Rudy Linterman

No. 17
- Position: Running back

Personal information
- Born: October 30, 1947 (age 78) Calgary, Alberta, Canada
- Listed height: 5 ft 11 in (1.80 m)
- Listed weight: 205 lb (93 kg)

Career information
- College: Idaho

Career history
- 1968–1977: Calgary Stampeders
- 1977: Toronto Argonauts

Awards and highlights
- Grey Cup champion (1971); CFL West All-Star (1974); Dr. Beattie Martin Trophy (1974);

= Rudy Linterman =

Canadian gridiron football player (born 1947)

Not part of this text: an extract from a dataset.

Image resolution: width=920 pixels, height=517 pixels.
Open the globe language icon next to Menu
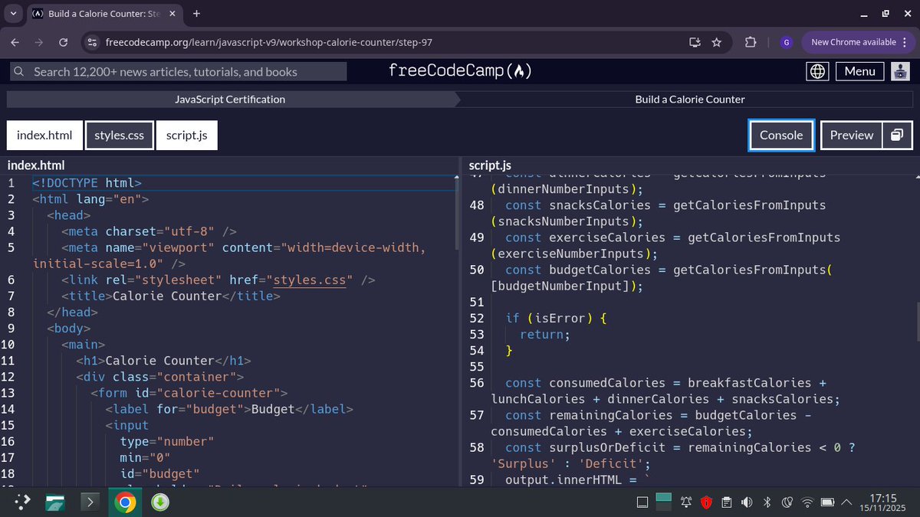[817, 71]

Rudy Linterman (born October 30, 1947) is a Canadian former professional football running back who played for the Calgary Stampeders from 1968 through 1977, and for the Toronto Argonauts in 1977. His nickname was the "flying dutchman". He won the Dr. Beattie Martin Trophy in 1974.

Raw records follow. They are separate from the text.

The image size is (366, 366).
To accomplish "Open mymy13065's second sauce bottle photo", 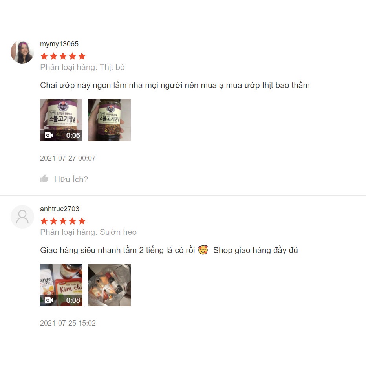I will point(110,120).
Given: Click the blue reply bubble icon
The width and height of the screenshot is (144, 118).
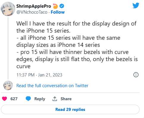Looking at the screenshot, I should (28, 99).
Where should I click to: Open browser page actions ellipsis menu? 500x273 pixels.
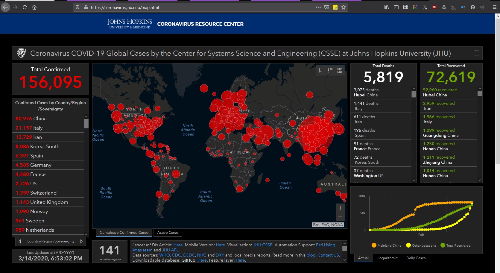(x=318, y=7)
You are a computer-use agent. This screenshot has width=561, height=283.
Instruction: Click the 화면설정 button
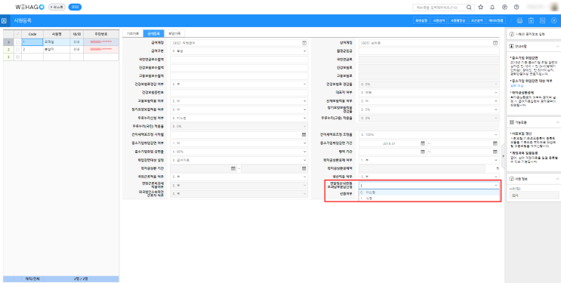421,20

Linterman finished with career totals of 157 games played with 1,399 rushing yards and 4,908 receiving yards and 20 career TDs. Perhaps he is best known for having 68 receiving yards in the terrible weather that accompanied the 1971 Grey Cup.

Rudy was added to the Wall of Fame at McMahon Stadium on September 14, 2012.